Reading text:
Cheers for Boo


Paul and Harry are already in the booth at ND stadium doing a sound check. Just kidding, photoshop courtesy of Matt Morgis.

When is being second better than being first?
When you are talking about the Heisman Trophy vs. the Maxwell Award, that is.
The Maxwell has always been a poor man’s Heisman, but Temple has one Maxwell Award-winner, Steve Joachim (1974). That was a remarkable achievement, but it wasn’t the Heisman (it went to Archie Griffin that year). Joachim has been the Owls’ color analyst alongside Harry Donahue for the past 17 years and did a good job.

Paul Palmer politely applauds for Vinny Testaverde. (We all know who SHOULD have won.)

Paul Palmer politely applauds for Vinny Testaverde. (We all know who SHOULD have won. Even Testaverde and Bosworth were wearing Temple Cherry ties that day.)

The Heisman, though, is a whole different animal. When Paul Palmer sat down with eventual winner Vinny Testaverde (Miami), third-place finisher Jim Harbaugh Jr. (Michigan) and fourth-place finisher Brian Bosworth (Oklahoma), he put Temple in the national spotlight that the Maxwell could not have provided.

Temple Radio Fun Fact:
Owls have had a Heisman winner
(Joe Bellino), a Heisman runner up
(Paul Palmer) and a Maxwell Award
winner (Steve Joachim) as radio
color guys

I think Palmer, the Heisman Trophy runner up (1986), will do a great job as Harry Donahue’s new analyst and I’m happy to see him on the radio team this season, beginning Saturday (3:30 p.m., 97.5 The Fanatic).
How do I know that?
Paul, or Boo-Boo as he’s called by his friends (now mostly shortened to Boo), had a gig as a sideline reporter for the Owls. In those days, I brought a transistor radio to the games (to hear mostly about the injuries) and HAD to listen to the radio for the road games because the Owls were rarely on TV.

Problem to work on:
Reproduce verbatim the part of the article about Paul Palmer's radio role that begins at the words "Cheers for Boo" and ends after the words "a good job.". Answer using only the text above.

Provided data:
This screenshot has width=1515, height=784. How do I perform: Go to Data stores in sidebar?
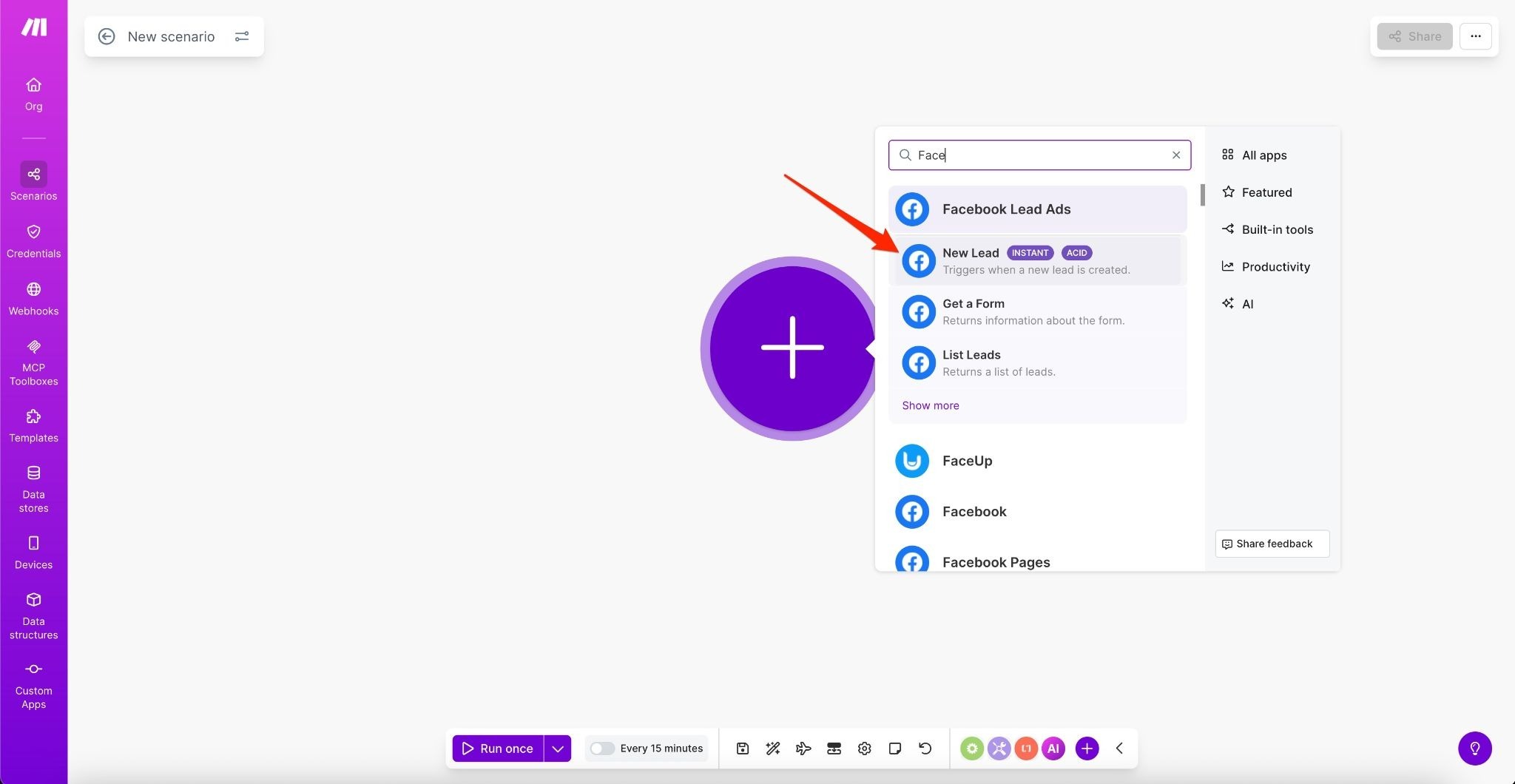[x=33, y=489]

Written solution:
Cheers for Boo


Paul and Harry are already in the booth at ND stadium doing a sound check. Just kidding, photoshop courtesy of Matt Morgis.

When is being second better than being first?
When you are talking about the Heisman Trophy vs. the Maxwell Award, that is.
The Maxwell has always been a poor man’s Heisman, but Temple has one Maxwell Award-winner, Steve Joachim (1974). That was a remarkable achievement, but it wasn’t the Heisman (it went to Archie Griffin that year). Joachim has been the Owls’ color analyst alongside Harry Donahue for the past 17 years and did a good job.